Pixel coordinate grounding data
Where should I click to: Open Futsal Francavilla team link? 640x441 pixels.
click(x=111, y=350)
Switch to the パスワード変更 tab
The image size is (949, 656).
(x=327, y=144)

Work item
Take the entries above and repeat them. Alter nothing.

Written response
Where should I click to: Open Futsal Francavilla team link? 640x441 pixels.
click(x=111, y=350)
Switch to the パスワード変更 tab
The image size is (949, 656).
(x=327, y=144)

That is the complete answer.